▶ _TASK BRIEF_: Please print every record that follows, keeping each one exactly as it is.

Dataset entries
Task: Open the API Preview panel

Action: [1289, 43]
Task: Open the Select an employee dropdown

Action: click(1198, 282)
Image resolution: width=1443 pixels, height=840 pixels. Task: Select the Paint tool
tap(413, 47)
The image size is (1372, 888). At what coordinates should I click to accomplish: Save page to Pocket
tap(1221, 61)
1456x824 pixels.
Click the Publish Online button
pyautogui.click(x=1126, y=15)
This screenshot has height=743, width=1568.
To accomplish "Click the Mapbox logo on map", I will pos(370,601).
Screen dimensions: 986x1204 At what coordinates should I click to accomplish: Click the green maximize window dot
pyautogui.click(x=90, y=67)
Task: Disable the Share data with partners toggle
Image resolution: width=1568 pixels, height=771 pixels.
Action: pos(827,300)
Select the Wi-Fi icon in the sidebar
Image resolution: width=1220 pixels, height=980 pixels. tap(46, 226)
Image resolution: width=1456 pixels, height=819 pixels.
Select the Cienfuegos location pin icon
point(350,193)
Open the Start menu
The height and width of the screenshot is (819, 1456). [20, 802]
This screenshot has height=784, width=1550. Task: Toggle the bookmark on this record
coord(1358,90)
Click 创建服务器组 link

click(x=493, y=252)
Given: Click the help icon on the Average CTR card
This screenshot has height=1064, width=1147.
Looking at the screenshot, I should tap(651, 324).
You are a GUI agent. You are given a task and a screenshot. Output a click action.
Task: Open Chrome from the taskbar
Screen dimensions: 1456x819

▶ _THE COMPLETED TASK_:
Task: Open the API Preview panel

Action: [1289, 43]
Task: Open the Select an employee dropdown

Action: click(1198, 282)
Image resolution: width=1443 pixels, height=840 pixels. Task: Select the Paint tool
tap(413, 47)
The image size is (1372, 888). At what coordinates should I click to accomplish: Save page to Pocket
tap(1221, 61)
1456x824 pixels.
Click the Publish Online button
pyautogui.click(x=1126, y=15)
This screenshot has height=743, width=1568.
To accomplish "Click the Mapbox logo on map", I will pos(370,601).
Screen dimensions: 986x1204 At what coordinates should I click to accomplish: Click the green maximize window dot
pyautogui.click(x=90, y=67)
Task: Disable the Share data with partners toggle
Image resolution: width=1568 pixels, height=771 pixels.
Action: pos(827,300)
Select the Wi-Fi icon in the sidebar
Image resolution: width=1220 pixels, height=980 pixels. tap(46, 226)
Image resolution: width=1456 pixels, height=819 pixels.
Select the Cienfuegos location pin icon
point(350,193)
Open the Start menu
The height and width of the screenshot is (819, 1456). [20, 802]
This screenshot has height=784, width=1550. Task: Toggle the bookmark on this record
coord(1358,90)
Click 创建服务器组 link

click(x=493, y=252)
Given: Click the help icon on the Average CTR card
This screenshot has height=1064, width=1147.
Looking at the screenshot, I should tap(651, 324).
You are a GUI agent. You are given a task and a screenshot. Output a click action.
Task: Open Chrome from the taskbar
Screen dimensions: 1456x819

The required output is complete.